**What you will do:** All entries below are to be returned in full, exactly as they stand.

**Material for the task:**

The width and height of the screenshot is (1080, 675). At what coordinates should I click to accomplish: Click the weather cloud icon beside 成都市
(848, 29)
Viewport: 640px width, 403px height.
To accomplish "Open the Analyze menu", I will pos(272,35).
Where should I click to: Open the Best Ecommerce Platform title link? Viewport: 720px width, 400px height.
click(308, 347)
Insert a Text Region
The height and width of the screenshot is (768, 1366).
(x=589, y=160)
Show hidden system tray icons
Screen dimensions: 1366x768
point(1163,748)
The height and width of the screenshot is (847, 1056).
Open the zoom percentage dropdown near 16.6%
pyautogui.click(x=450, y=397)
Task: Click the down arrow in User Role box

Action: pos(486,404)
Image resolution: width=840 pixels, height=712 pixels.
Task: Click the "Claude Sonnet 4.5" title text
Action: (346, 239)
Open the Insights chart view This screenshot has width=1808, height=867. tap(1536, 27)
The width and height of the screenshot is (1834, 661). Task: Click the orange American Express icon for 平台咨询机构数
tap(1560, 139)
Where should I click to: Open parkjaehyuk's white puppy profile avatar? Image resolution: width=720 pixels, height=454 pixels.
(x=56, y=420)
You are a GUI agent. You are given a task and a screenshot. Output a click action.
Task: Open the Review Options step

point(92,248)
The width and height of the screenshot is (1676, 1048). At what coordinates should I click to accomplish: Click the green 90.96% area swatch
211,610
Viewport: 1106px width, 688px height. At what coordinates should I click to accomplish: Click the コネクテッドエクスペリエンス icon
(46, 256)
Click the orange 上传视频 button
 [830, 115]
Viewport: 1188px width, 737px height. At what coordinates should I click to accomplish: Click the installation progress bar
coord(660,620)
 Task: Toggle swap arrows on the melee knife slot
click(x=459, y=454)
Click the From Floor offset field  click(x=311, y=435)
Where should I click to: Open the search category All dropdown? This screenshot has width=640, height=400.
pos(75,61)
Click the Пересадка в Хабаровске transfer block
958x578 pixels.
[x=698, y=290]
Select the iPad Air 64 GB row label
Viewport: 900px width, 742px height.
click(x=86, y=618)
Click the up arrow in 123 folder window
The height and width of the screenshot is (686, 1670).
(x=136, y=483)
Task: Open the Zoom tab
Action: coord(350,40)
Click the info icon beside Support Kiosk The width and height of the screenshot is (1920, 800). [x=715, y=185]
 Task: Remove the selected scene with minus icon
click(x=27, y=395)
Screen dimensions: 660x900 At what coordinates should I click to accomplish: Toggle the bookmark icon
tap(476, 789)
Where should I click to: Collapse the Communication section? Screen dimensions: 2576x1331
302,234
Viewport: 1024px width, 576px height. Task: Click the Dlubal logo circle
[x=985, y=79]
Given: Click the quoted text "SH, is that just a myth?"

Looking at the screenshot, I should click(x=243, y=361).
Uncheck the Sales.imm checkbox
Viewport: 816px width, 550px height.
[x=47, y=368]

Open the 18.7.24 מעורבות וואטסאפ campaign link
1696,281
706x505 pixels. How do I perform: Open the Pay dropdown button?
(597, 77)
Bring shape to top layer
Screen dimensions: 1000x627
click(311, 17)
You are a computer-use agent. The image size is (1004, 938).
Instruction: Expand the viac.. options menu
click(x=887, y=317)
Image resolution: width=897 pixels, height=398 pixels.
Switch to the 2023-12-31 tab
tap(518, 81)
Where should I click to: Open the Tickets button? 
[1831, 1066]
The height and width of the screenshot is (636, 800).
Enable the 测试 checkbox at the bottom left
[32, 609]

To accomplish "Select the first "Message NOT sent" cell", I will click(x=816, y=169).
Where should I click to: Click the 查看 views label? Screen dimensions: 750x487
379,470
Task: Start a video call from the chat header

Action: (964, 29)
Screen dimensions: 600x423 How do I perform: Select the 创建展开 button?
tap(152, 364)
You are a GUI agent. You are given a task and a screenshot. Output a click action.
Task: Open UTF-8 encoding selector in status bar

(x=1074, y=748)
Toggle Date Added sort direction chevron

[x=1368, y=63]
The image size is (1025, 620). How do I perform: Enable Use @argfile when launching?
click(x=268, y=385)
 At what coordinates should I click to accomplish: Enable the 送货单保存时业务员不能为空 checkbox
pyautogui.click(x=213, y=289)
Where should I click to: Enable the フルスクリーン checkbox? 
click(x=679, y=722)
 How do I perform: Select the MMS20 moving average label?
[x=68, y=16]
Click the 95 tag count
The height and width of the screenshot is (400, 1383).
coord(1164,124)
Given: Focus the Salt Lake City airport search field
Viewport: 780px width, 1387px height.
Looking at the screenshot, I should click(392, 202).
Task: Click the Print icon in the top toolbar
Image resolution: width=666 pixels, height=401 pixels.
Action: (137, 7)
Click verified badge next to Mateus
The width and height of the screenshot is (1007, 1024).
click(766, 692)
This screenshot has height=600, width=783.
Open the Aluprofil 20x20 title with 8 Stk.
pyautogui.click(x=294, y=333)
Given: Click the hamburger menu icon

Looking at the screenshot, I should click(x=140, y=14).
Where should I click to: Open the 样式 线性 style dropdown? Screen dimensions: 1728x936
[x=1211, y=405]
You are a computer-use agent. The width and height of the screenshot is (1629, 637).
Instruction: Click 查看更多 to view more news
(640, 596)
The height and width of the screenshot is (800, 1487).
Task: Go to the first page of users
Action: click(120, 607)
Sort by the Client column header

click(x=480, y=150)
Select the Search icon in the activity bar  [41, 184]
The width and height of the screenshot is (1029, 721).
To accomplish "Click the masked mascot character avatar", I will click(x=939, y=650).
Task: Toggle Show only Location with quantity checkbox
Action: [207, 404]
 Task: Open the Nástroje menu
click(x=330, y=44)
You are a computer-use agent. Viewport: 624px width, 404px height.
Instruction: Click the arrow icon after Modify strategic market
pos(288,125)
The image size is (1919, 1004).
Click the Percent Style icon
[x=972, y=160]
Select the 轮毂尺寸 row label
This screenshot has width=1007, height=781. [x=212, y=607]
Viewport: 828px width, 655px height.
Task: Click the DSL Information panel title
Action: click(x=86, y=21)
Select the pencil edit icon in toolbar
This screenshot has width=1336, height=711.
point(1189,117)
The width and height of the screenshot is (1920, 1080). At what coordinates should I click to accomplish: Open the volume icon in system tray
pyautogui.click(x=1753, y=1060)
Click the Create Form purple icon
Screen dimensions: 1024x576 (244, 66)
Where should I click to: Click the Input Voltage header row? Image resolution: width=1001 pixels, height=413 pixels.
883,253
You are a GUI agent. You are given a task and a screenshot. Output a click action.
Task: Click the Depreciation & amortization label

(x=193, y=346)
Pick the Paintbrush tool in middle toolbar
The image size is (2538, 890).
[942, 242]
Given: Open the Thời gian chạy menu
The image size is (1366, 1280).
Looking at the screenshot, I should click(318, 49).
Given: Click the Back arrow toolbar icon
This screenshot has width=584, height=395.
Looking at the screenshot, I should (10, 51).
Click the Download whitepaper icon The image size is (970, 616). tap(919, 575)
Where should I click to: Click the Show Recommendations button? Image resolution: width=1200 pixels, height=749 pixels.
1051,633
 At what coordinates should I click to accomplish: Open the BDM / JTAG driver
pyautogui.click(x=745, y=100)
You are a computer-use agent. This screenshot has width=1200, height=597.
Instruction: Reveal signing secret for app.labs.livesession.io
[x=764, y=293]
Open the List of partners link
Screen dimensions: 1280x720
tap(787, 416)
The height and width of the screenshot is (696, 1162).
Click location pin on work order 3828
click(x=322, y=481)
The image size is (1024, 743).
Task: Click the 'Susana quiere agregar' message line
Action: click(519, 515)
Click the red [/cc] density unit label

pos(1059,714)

**Expected answer:**
The width and height of the screenshot is (1080, 675). At what coordinates should I click to accomplish: Click the weather cloud icon beside 成都市
(848, 29)
Viewport: 640px width, 403px height.
To accomplish "Open the Analyze menu", I will pos(272,35).
Where should I click to: Open the Best Ecommerce Platform title link? Viewport: 720px width, 400px height.
click(308, 347)
Insert a Text Region
The height and width of the screenshot is (768, 1366).
(x=589, y=160)
Show hidden system tray icons
Screen dimensions: 1366x768
point(1163,748)
The height and width of the screenshot is (847, 1056).
Open the zoom percentage dropdown near 16.6%
pyautogui.click(x=450, y=397)
Task: Click the down arrow in User Role box

Action: pos(486,404)
Image resolution: width=840 pixels, height=712 pixels.
Task: Click the "Claude Sonnet 4.5" title text
Action: (346, 239)
Open the Insights chart view This screenshot has width=1808, height=867. tap(1536, 27)
The width and height of the screenshot is (1834, 661). Task: Click the orange American Express icon for 平台咨询机构数
tap(1560, 139)
Where should I click to: Open parkjaehyuk's white puppy profile avatar? Image resolution: width=720 pixels, height=454 pixels.
(x=56, y=420)
You are a GUI agent. You are given a task and a screenshot. Output a click action.
Task: Open the Review Options step

point(92,248)
The width and height of the screenshot is (1676, 1048). At what coordinates should I click to accomplish: Click the green 90.96% area swatch
211,610
Viewport: 1106px width, 688px height. At what coordinates should I click to accomplish: Click the コネクテッドエクスペリエンス icon
(46, 256)
Click the orange 上传视频 button
 [830, 115]
Viewport: 1188px width, 737px height. At what coordinates should I click to accomplish: Click the installation progress bar
coord(660,620)
 Task: Toggle swap arrows on the melee knife slot
click(x=459, y=454)
Click the From Floor offset field  click(x=311, y=435)
Where should I click to: Open the search category All dropdown? This screenshot has width=640, height=400.
pos(75,61)
Click the Пересадка в Хабаровске transfer block
958x578 pixels.
[x=698, y=290]
Select the iPad Air 64 GB row label
Viewport: 900px width, 742px height.
click(x=86, y=618)
Click the up arrow in 123 folder window
The height and width of the screenshot is (686, 1670).
(x=136, y=483)
Task: Open the Zoom tab
Action: coord(350,40)
Click the info icon beside Support Kiosk The width and height of the screenshot is (1920, 800). [x=715, y=185]
 Task: Remove the selected scene with minus icon
click(x=27, y=395)
Screen dimensions: 660x900 At what coordinates should I click to accomplish: Toggle the bookmark icon
tap(476, 789)
Where should I click to: Collapse the Communication section? Screen dimensions: 2576x1331
302,234
Viewport: 1024px width, 576px height. Task: Click the Dlubal logo circle
[x=985, y=79]
Given: Click the quoted text "SH, is that just a myth?"

Looking at the screenshot, I should click(x=243, y=361).
Uncheck the Sales.imm checkbox
Viewport: 816px width, 550px height.
[x=47, y=368]

Open the 18.7.24 מעורבות וואטסאפ campaign link
1696,281
706x505 pixels. How do I perform: Open the Pay dropdown button?
(597, 77)
Bring shape to top layer
Screen dimensions: 1000x627
click(311, 17)
You are a computer-use agent. The image size is (1004, 938).
Instruction: Expand the viac.. options menu
click(x=887, y=317)
Image resolution: width=897 pixels, height=398 pixels.
Switch to the 2023-12-31 tab
tap(518, 81)
Where should I click to: Open the Tickets button? 
[1831, 1066]
The height and width of the screenshot is (636, 800).
Enable the 测试 checkbox at the bottom left
[32, 609]

To accomplish "Select the first "Message NOT sent" cell", I will click(x=816, y=169).
Where should I click to: Click the 查看 views label? Screen dimensions: 750x487
379,470
Task: Start a video call from the chat header

Action: (964, 29)
Screen dimensions: 600x423 How do I perform: Select the 创建展开 button?
tap(152, 364)
You are a GUI agent. You are given a task and a screenshot. Output a click action.
Task: Open UTF-8 encoding selector in status bar

(x=1074, y=748)
Toggle Date Added sort direction chevron

[x=1368, y=63]
The image size is (1025, 620). How do I perform: Enable Use @argfile when launching?
click(x=268, y=385)
 At what coordinates should I click to accomplish: Enable the 送货单保存时业务员不能为空 checkbox
pyautogui.click(x=213, y=289)
Where should I click to: Enable the フルスクリーン checkbox? 
click(x=679, y=722)
 How do I perform: Select the MMS20 moving average label?
[x=68, y=16]
Click the 95 tag count
The height and width of the screenshot is (400, 1383).
coord(1164,124)
Given: Focus the Salt Lake City airport search field
Viewport: 780px width, 1387px height.
Looking at the screenshot, I should click(392, 202).
Task: Click the Print icon in the top toolbar
Image resolution: width=666 pixels, height=401 pixels.
Action: (137, 7)
Click verified badge next to Mateus
The width and height of the screenshot is (1007, 1024).
click(766, 692)
This screenshot has height=600, width=783.
Open the Aluprofil 20x20 title with 8 Stk.
pyautogui.click(x=294, y=333)
Given: Click the hamburger menu icon

Looking at the screenshot, I should click(x=140, y=14).
Where should I click to: Open the 样式 线性 style dropdown? Screen dimensions: 1728x936
[x=1211, y=405]
You are a computer-use agent. The width and height of the screenshot is (1629, 637).
Instruction: Click 查看更多 to view more news
(640, 596)
The height and width of the screenshot is (800, 1487).
Task: Go to the first page of users
Action: click(120, 607)
Sort by the Client column header

click(x=480, y=150)
Select the Search icon in the activity bar  [41, 184]
The width and height of the screenshot is (1029, 721).
To accomplish "Click the masked mascot character avatar", I will click(x=939, y=650).
Task: Toggle Show only Location with quantity checkbox
Action: [207, 404]
 Task: Open the Nástroje menu
click(x=330, y=44)
You are a computer-use agent. Viewport: 624px width, 404px height.
Instruction: Click the arrow icon after Modify strategic market
pos(288,125)
The image size is (1919, 1004).
Click the Percent Style icon
[x=972, y=160]
Select the 轮毂尺寸 row label
This screenshot has width=1007, height=781. [x=212, y=607]
Viewport: 828px width, 655px height.
Task: Click the DSL Information panel title
Action: click(x=86, y=21)
Select the pencil edit icon in toolbar
This screenshot has width=1336, height=711.
point(1189,117)
The width and height of the screenshot is (1920, 1080). At what coordinates should I click to accomplish: Open the volume icon in system tray
pyautogui.click(x=1753, y=1060)
Click the Create Form purple icon
Screen dimensions: 1024x576 (244, 66)
Where should I click to: Click the Input Voltage header row? Image resolution: width=1001 pixels, height=413 pixels.
883,253
You are a GUI agent. You are given a task and a screenshot. Output a click action.
Task: Click the Depreciation & amortization label

(x=193, y=346)
Pick the Paintbrush tool in middle toolbar
The image size is (2538, 890).
[942, 242]
Given: Open the Thời gian chạy menu
The image size is (1366, 1280).
Looking at the screenshot, I should click(318, 49).
Given: Click the Back arrow toolbar icon
This screenshot has width=584, height=395.
Looking at the screenshot, I should (10, 51).
Click the Download whitepaper icon The image size is (970, 616). tap(919, 575)
Where should I click to: Click the Show Recommendations button? Image resolution: width=1200 pixels, height=749 pixels.
1051,633
 At what coordinates should I click to accomplish: Open the BDM / JTAG driver
pyautogui.click(x=745, y=100)
You are a computer-use agent. This screenshot has width=1200, height=597.
Instruction: Reveal signing secret for app.labs.livesession.io
[x=764, y=293]
Open the List of partners link
Screen dimensions: 1280x720
tap(787, 416)
The height and width of the screenshot is (696, 1162).
Click location pin on work order 3828
click(x=322, y=481)
The image size is (1024, 743).
Task: Click the 'Susana quiere agregar' message line
Action: click(519, 515)
Click the red [/cc] density unit label

pos(1059,714)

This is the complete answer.